** START OF Records for the exercise **

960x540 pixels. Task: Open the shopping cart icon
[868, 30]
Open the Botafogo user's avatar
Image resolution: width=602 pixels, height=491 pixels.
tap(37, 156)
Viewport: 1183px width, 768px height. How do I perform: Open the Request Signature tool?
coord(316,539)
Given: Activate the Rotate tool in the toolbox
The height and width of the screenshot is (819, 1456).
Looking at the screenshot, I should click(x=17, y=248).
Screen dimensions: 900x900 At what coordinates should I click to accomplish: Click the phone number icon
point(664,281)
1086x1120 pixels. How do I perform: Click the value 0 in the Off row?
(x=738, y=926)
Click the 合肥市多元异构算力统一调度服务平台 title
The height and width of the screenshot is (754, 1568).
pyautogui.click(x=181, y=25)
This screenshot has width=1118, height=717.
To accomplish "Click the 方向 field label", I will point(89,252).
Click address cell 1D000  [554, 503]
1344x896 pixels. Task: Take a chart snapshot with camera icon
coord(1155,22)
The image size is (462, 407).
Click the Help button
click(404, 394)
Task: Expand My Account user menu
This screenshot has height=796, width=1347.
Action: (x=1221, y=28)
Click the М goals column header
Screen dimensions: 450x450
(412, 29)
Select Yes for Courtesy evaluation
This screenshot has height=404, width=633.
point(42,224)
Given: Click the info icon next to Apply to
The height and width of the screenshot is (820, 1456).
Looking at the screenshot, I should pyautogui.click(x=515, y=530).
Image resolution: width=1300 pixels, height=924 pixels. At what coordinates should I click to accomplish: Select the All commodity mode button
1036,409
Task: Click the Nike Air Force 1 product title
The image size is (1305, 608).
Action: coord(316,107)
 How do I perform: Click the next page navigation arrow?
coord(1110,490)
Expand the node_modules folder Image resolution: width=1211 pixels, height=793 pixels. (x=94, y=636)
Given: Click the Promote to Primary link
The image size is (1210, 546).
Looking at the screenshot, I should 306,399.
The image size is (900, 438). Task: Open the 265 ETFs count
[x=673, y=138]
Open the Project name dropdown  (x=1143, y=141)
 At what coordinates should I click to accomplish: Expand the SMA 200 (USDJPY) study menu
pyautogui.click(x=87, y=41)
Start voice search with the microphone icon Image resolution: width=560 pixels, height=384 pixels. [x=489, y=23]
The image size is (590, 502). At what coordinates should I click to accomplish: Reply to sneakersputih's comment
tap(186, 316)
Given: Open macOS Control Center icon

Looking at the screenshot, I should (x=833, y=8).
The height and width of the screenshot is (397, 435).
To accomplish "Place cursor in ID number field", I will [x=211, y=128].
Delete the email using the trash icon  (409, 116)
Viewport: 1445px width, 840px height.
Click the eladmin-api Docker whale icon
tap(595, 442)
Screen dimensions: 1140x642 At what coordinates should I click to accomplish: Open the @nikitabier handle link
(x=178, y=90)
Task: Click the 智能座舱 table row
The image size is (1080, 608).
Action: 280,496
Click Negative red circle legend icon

** END OF Records for the exercise **

» Instructions for the task
Pick out every line of the data above that contains the word "coordinates", and copy each of those lines unchanged.

» Task solution
Screen dimensions: 900x900 At what coordinates should I click to accomplish: Click the phone number icon
Image resolution: width=1300 pixels, height=924 pixels. At what coordinates should I click to accomplish: Select the All commodity mode button
 At what coordinates should I click to accomplish: Expand the SMA 200 (USDJPY) study menu
The image size is (590, 502). At what coordinates should I click to accomplish: Reply to sneakersputih's comment
Screen dimensions: 1140x642 At what coordinates should I click to accomplish: Open the @nikitabier handle link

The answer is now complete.